TASK DESCRIPTION:
In the records, find every line with the word "Alfa" and copy it out.

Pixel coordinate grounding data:

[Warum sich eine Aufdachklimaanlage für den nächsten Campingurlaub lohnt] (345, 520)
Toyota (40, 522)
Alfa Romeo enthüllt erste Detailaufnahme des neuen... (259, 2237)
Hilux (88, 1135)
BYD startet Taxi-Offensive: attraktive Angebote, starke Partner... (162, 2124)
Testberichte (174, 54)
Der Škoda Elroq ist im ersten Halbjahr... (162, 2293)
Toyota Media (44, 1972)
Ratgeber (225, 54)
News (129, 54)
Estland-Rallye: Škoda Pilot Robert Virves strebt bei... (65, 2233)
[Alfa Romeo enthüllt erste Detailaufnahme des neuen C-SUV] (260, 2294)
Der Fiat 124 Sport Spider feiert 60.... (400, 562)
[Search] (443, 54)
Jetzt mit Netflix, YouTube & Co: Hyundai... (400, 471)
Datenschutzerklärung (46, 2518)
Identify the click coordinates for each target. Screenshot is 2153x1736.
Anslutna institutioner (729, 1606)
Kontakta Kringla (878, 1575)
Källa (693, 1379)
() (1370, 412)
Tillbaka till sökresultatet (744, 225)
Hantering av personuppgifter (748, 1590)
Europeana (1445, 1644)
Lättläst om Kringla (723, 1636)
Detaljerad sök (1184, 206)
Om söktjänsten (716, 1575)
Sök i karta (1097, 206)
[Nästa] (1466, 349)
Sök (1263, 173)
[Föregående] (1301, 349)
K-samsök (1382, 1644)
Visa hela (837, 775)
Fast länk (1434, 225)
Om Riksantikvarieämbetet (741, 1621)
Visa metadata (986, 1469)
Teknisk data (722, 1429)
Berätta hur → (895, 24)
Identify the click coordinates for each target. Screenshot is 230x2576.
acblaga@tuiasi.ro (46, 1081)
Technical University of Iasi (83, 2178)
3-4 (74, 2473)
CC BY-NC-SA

REPLY:
Alfa Romeo enthüllt erste Detailaufnahme des neuen... (259, 2237)
[Alfa Romeo enthüllt erste Detailaufnahme des neuen C-SUV] (260, 2294)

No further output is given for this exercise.